*EXERCISE*
Read the lines of the data below and retrieve those with "column".

======== DATASET EXCERPTS ========

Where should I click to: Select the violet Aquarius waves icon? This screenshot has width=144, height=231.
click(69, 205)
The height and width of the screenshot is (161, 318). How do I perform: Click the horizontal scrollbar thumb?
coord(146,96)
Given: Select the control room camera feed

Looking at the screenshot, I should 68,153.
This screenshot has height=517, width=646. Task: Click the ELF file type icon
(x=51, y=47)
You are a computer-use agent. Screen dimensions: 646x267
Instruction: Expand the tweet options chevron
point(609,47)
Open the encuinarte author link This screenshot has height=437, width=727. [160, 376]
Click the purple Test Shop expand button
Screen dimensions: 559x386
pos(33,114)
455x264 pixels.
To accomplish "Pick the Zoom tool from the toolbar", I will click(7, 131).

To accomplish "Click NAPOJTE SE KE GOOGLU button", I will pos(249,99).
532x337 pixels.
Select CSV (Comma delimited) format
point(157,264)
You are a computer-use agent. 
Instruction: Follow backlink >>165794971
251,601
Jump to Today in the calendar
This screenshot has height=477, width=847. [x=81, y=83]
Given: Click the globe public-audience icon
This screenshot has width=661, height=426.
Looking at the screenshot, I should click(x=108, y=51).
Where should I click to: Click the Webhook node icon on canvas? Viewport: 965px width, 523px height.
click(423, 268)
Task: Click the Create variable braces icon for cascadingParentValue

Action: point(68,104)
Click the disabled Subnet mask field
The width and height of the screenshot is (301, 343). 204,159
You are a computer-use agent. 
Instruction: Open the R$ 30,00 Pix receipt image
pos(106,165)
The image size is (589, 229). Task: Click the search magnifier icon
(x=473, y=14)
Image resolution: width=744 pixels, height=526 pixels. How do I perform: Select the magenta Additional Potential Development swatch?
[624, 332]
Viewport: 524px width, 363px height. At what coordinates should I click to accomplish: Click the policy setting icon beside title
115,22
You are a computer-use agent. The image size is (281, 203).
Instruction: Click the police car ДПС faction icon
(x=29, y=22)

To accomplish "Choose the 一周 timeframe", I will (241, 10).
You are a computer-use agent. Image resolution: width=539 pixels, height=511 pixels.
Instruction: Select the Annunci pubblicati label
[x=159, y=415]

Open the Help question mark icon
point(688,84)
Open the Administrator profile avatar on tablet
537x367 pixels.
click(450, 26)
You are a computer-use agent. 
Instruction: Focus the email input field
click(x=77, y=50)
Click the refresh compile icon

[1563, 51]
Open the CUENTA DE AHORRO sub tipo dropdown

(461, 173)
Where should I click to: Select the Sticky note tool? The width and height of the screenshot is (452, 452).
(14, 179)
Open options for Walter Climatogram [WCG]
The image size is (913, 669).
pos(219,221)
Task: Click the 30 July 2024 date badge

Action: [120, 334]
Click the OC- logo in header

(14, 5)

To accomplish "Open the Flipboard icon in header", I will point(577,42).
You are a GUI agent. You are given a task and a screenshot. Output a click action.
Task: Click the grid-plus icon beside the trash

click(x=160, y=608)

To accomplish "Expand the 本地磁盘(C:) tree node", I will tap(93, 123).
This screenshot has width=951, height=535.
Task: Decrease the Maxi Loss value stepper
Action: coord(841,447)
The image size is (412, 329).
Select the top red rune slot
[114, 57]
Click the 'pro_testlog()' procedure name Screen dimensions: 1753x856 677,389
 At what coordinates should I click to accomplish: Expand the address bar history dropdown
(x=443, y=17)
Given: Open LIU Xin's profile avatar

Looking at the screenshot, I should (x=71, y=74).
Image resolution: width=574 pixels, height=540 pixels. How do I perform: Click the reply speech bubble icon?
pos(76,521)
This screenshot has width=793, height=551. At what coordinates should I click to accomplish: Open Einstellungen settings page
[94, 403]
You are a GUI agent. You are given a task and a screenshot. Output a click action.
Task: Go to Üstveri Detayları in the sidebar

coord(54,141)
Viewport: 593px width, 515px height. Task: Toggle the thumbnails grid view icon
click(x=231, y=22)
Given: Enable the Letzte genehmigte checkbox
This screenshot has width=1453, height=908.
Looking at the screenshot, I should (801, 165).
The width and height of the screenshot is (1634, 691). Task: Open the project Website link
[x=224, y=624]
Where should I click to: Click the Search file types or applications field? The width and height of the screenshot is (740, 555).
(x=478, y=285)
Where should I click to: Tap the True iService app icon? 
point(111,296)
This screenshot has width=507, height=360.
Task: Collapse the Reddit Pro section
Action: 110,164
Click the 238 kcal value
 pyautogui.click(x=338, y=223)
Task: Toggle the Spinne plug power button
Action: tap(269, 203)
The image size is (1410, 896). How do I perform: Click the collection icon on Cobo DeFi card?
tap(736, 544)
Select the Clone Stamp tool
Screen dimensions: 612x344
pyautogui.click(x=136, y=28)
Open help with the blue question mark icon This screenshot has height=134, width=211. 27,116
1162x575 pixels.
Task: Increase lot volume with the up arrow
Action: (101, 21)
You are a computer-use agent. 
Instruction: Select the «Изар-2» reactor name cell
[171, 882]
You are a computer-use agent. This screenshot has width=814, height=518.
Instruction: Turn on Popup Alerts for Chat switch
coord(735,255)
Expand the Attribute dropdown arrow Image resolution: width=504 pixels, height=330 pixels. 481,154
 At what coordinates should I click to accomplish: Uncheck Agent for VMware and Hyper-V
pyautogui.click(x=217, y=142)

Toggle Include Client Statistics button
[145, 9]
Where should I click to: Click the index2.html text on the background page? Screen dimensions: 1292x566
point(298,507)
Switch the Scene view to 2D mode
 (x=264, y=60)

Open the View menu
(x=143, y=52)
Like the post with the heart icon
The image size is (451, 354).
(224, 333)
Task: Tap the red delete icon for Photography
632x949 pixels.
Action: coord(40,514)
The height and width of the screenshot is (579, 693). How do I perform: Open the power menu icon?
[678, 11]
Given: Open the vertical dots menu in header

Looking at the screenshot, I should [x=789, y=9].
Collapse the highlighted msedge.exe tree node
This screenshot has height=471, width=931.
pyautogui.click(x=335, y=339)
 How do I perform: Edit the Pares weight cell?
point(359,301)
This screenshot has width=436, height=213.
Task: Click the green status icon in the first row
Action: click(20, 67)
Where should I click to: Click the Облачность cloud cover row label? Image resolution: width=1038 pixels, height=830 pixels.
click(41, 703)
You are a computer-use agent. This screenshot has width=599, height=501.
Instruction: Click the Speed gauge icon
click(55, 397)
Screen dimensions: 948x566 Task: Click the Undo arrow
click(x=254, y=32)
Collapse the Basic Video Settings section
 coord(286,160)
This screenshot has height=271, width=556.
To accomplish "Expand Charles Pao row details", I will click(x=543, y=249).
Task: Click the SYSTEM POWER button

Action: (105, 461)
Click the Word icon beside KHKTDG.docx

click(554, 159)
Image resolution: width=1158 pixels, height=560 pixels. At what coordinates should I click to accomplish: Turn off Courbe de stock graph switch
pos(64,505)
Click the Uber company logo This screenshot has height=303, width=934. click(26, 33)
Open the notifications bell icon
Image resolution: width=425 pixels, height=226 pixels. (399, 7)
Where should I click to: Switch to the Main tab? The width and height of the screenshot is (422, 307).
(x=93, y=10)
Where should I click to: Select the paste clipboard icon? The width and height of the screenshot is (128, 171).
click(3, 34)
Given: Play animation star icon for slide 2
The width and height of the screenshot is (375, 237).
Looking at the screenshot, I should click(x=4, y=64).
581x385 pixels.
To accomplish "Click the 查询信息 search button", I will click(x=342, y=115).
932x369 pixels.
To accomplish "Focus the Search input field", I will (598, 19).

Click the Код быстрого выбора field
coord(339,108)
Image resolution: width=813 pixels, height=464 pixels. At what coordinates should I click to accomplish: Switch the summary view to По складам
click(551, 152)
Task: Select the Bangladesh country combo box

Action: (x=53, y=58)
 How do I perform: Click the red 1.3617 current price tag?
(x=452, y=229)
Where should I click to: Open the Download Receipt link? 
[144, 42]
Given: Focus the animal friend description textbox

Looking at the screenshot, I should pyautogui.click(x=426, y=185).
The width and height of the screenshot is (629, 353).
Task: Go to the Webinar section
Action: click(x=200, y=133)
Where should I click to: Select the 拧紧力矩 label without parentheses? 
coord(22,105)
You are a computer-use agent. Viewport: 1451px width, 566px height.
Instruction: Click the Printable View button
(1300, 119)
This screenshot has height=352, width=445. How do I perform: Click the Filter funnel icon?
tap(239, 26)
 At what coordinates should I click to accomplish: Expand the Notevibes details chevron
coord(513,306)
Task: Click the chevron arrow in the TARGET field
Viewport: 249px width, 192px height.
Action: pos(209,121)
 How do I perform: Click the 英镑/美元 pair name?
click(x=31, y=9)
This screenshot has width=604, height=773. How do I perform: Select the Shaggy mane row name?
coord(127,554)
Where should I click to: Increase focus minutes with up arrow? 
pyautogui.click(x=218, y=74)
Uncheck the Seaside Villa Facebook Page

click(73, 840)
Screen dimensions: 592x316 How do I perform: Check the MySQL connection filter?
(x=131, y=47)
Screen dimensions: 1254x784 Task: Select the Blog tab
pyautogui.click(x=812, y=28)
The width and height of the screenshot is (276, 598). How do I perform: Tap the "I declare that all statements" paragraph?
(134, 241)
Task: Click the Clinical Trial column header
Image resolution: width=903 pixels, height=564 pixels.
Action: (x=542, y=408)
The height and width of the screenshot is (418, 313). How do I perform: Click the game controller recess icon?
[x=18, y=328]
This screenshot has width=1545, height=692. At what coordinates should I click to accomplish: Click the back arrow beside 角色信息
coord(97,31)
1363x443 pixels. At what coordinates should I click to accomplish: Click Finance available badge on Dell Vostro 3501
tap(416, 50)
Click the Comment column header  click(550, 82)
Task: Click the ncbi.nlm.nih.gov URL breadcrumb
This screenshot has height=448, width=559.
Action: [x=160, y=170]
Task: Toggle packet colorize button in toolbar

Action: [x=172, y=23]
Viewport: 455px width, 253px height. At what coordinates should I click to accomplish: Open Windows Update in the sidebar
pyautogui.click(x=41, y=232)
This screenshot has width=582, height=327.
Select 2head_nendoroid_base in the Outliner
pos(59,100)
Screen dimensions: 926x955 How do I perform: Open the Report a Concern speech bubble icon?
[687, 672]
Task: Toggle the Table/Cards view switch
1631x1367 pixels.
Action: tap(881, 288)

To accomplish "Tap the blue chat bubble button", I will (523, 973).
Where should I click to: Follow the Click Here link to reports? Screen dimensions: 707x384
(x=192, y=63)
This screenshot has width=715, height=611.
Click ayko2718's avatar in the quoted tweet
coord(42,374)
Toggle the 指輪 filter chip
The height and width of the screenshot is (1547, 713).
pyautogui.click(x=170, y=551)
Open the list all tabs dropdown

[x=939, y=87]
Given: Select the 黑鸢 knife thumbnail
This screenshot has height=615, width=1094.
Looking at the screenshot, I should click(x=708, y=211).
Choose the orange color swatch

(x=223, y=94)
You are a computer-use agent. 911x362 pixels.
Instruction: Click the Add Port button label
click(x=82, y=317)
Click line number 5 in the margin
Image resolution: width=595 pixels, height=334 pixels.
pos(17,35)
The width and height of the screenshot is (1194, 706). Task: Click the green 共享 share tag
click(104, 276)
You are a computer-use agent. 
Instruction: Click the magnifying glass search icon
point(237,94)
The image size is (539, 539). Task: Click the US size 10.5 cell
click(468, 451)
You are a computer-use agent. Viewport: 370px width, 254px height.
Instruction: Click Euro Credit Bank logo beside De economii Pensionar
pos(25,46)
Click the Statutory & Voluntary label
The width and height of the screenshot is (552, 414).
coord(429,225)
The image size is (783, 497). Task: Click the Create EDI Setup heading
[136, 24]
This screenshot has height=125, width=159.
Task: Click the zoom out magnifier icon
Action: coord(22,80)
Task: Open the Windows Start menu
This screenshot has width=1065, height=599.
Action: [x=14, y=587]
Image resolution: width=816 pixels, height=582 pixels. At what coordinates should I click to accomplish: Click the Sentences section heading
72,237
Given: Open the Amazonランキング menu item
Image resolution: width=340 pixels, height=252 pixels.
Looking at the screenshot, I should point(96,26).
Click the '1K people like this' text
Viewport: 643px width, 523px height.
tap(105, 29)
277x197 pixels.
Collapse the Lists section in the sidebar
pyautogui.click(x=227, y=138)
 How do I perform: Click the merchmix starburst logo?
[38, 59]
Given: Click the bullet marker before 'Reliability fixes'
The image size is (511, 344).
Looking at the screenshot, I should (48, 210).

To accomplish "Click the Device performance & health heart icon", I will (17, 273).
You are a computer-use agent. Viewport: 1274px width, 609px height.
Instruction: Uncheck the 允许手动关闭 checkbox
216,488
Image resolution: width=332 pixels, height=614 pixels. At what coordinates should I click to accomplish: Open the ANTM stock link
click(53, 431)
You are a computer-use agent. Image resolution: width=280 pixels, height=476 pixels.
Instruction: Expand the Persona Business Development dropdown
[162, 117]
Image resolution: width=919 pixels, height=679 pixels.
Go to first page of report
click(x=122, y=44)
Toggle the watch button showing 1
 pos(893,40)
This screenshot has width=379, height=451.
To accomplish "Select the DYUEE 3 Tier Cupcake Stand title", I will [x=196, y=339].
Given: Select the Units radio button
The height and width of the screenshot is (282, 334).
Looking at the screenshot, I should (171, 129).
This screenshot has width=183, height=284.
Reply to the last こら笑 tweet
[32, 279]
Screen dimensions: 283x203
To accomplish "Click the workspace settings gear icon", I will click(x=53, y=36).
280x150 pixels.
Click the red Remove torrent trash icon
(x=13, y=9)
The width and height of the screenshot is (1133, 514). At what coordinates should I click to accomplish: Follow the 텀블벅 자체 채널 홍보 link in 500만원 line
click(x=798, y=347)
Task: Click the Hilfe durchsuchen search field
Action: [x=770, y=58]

========

*ANSWER SECTION*
Task: Click the Clinical Trial column header
Click the Comment column header  click(550, 82)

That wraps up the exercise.